> [What is being asked]: Each line below that contains the word "agent" must be copied.

> [Data for analysis]:

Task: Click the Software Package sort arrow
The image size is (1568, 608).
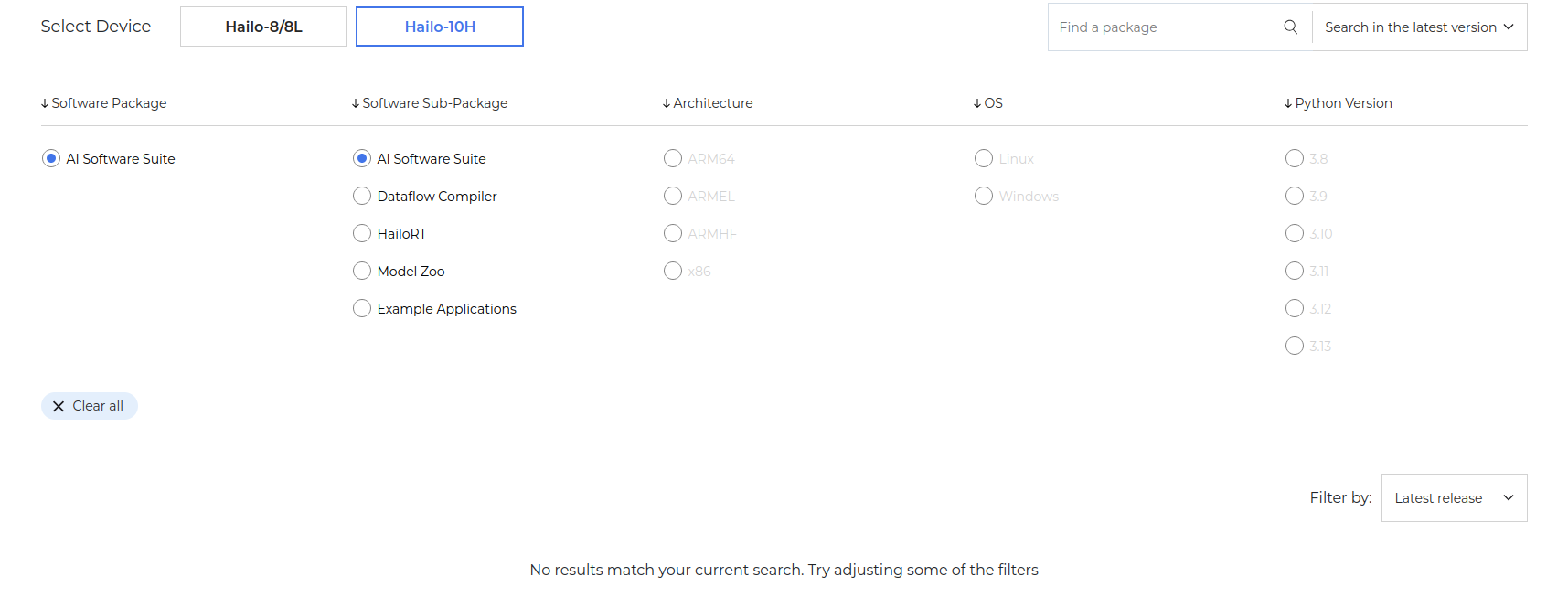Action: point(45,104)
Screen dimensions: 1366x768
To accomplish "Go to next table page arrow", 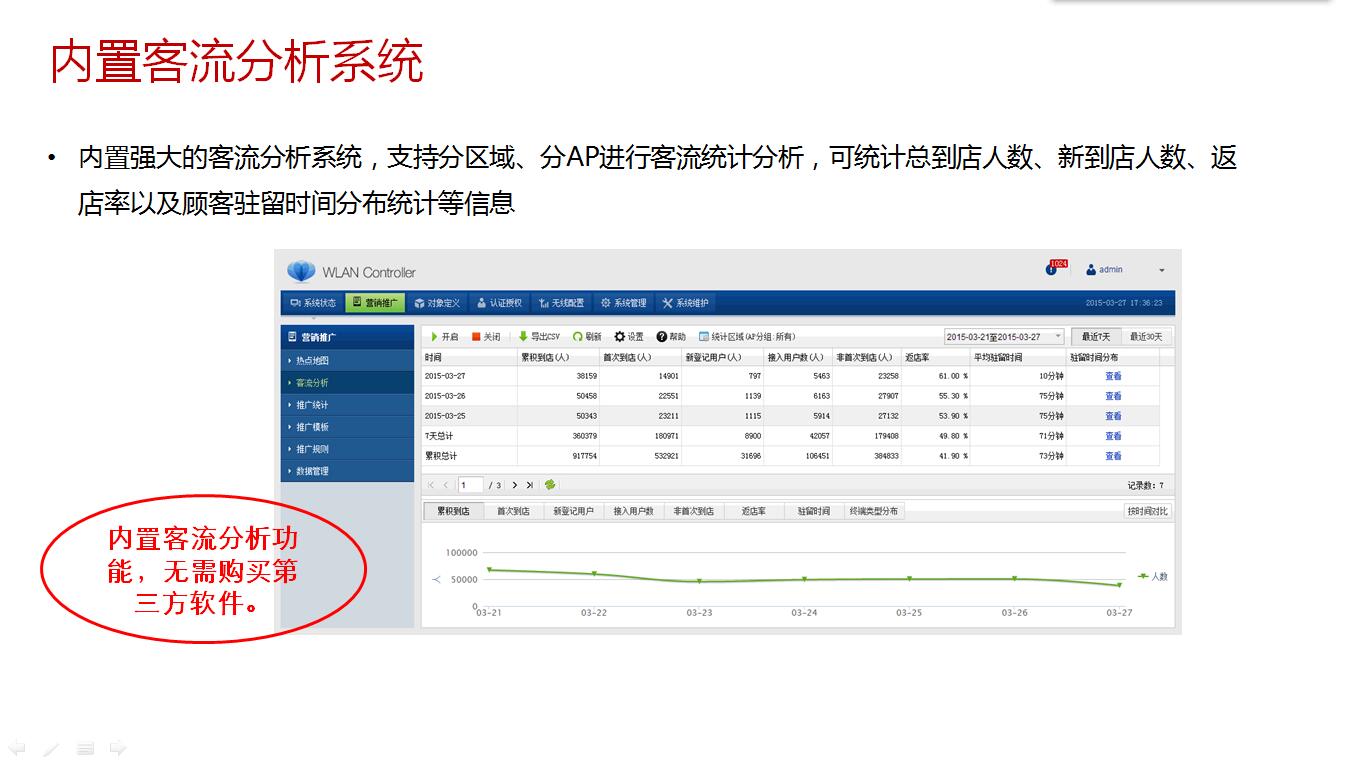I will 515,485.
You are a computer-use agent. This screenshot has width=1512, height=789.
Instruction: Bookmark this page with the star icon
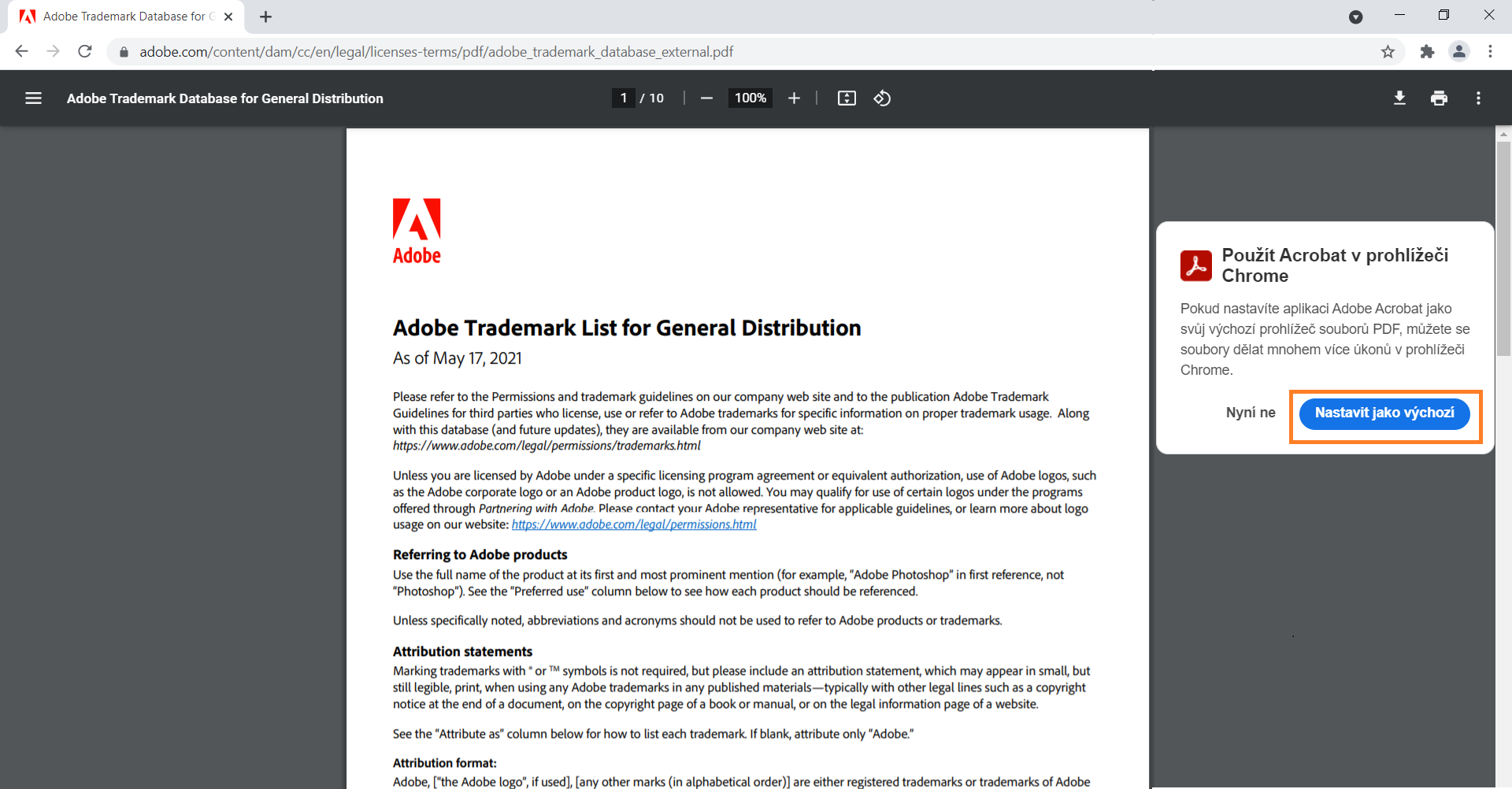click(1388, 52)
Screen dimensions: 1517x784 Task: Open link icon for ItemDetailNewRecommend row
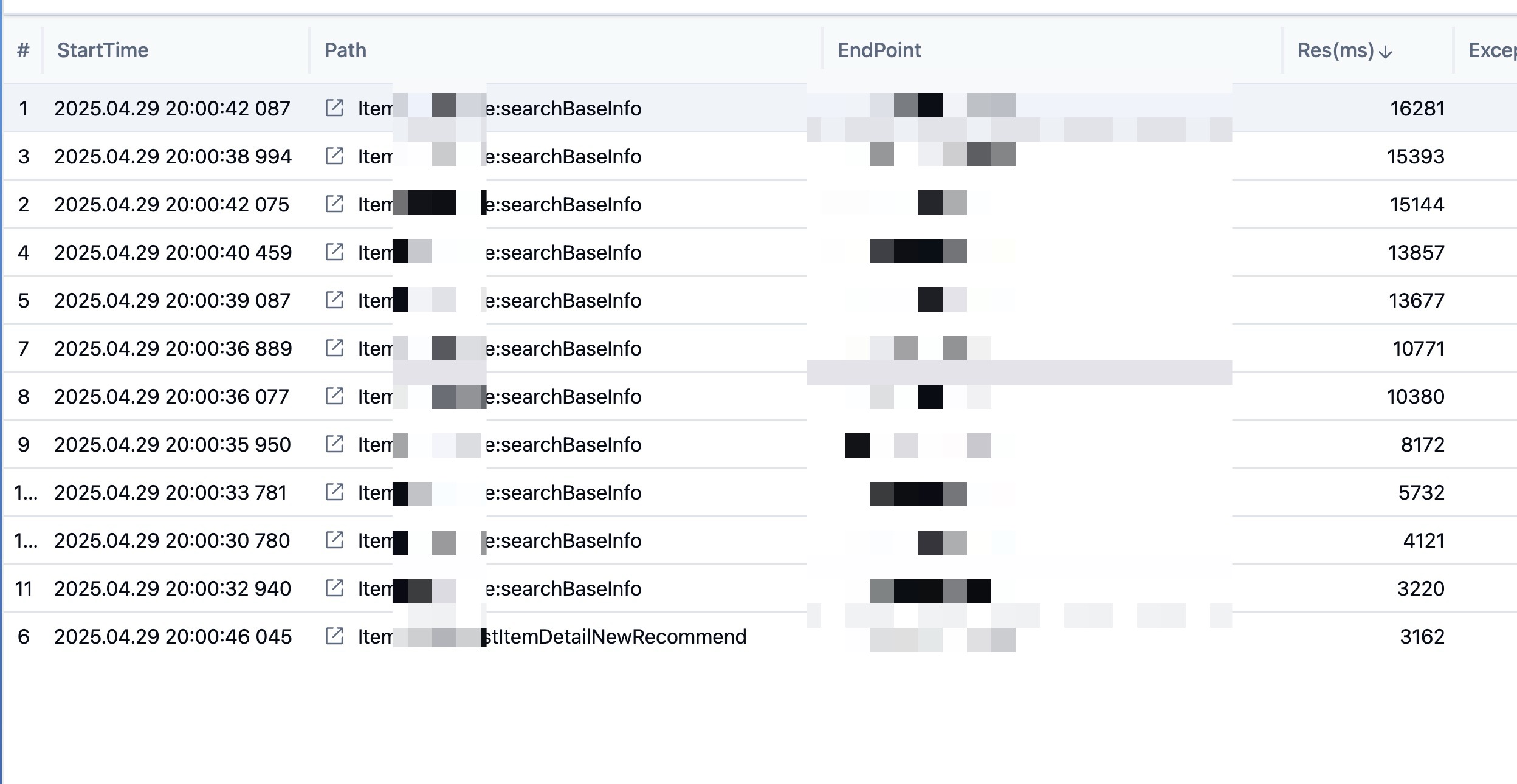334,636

==

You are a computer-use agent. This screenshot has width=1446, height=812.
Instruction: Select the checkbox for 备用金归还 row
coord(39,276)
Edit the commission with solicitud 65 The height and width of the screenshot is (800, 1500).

...

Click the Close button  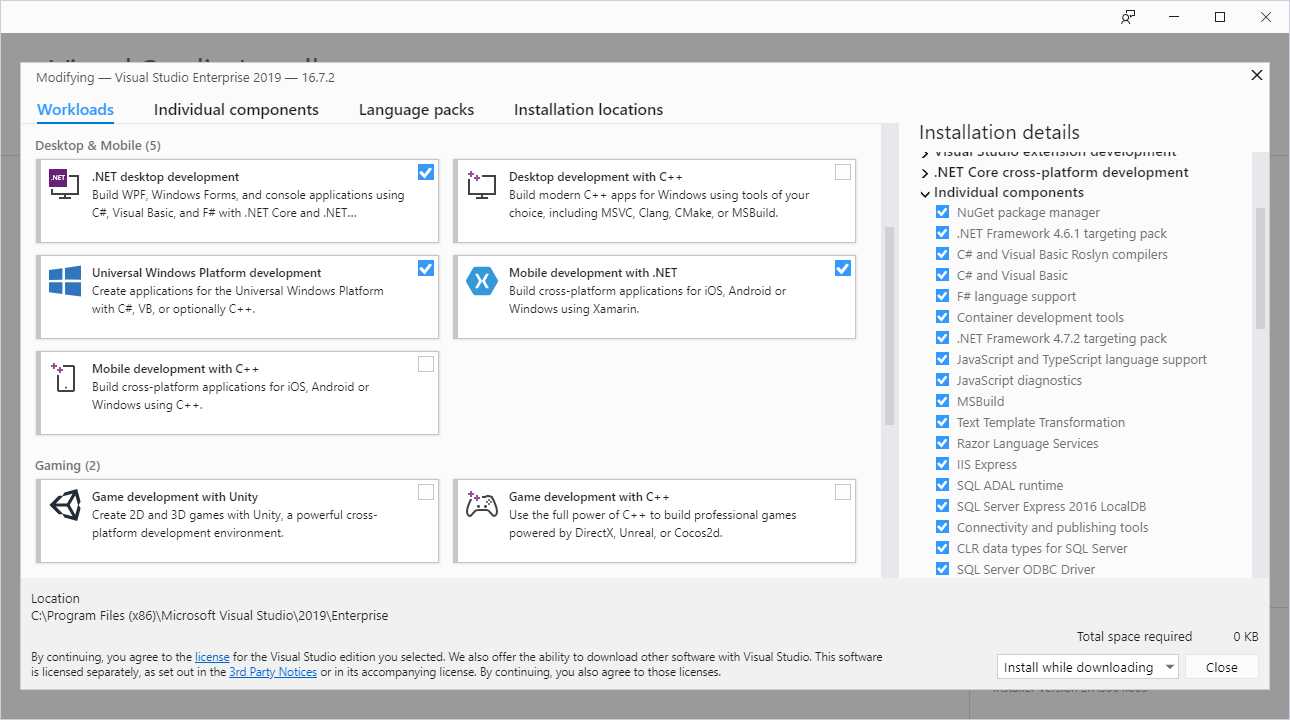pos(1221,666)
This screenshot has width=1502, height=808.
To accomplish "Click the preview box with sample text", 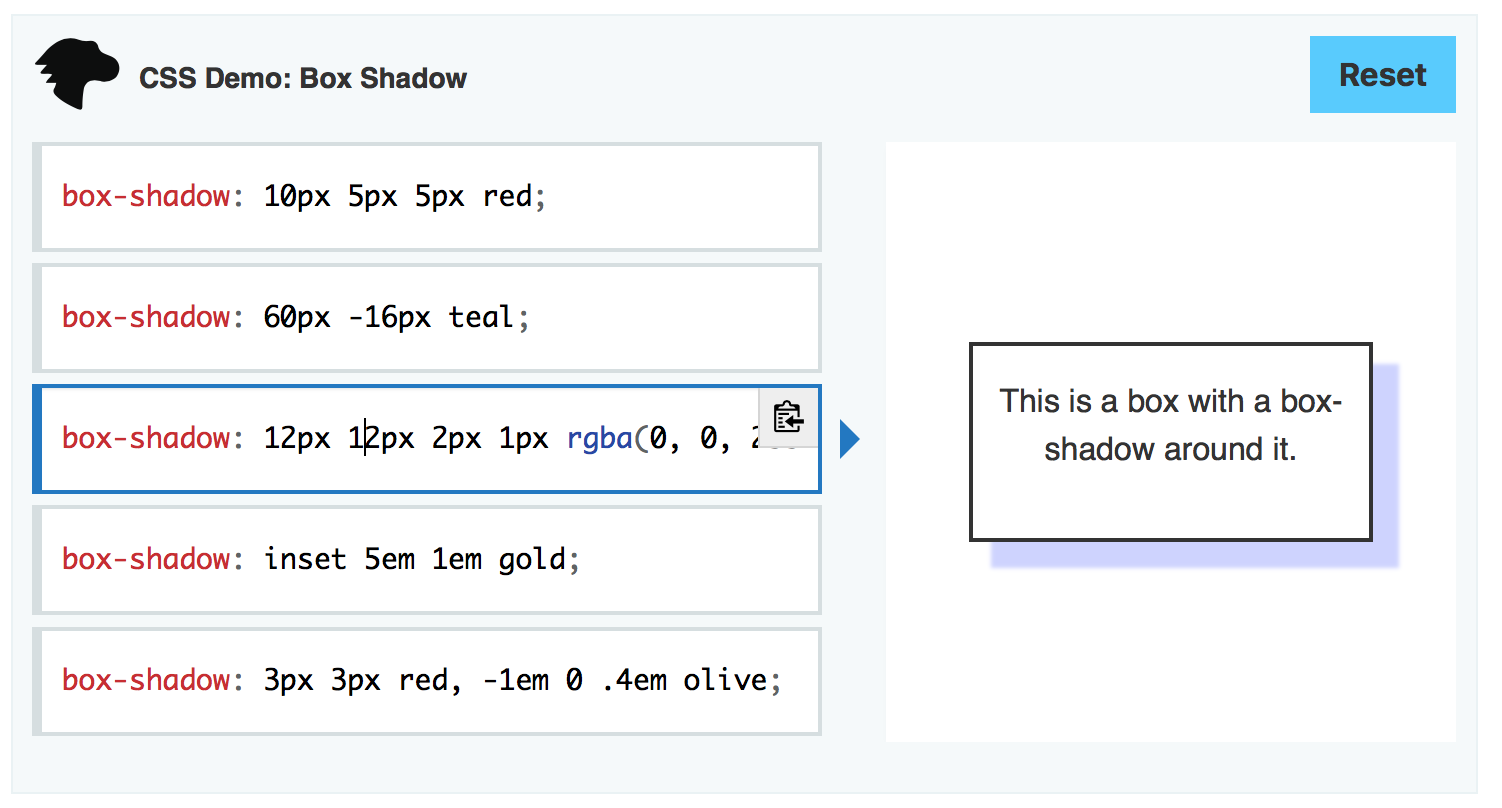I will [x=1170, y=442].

> [Written response]:
You are a computer-use agent. This screenshot has width=1512, height=789.
You are a computer-use agent. This screenshot has width=1446, height=812.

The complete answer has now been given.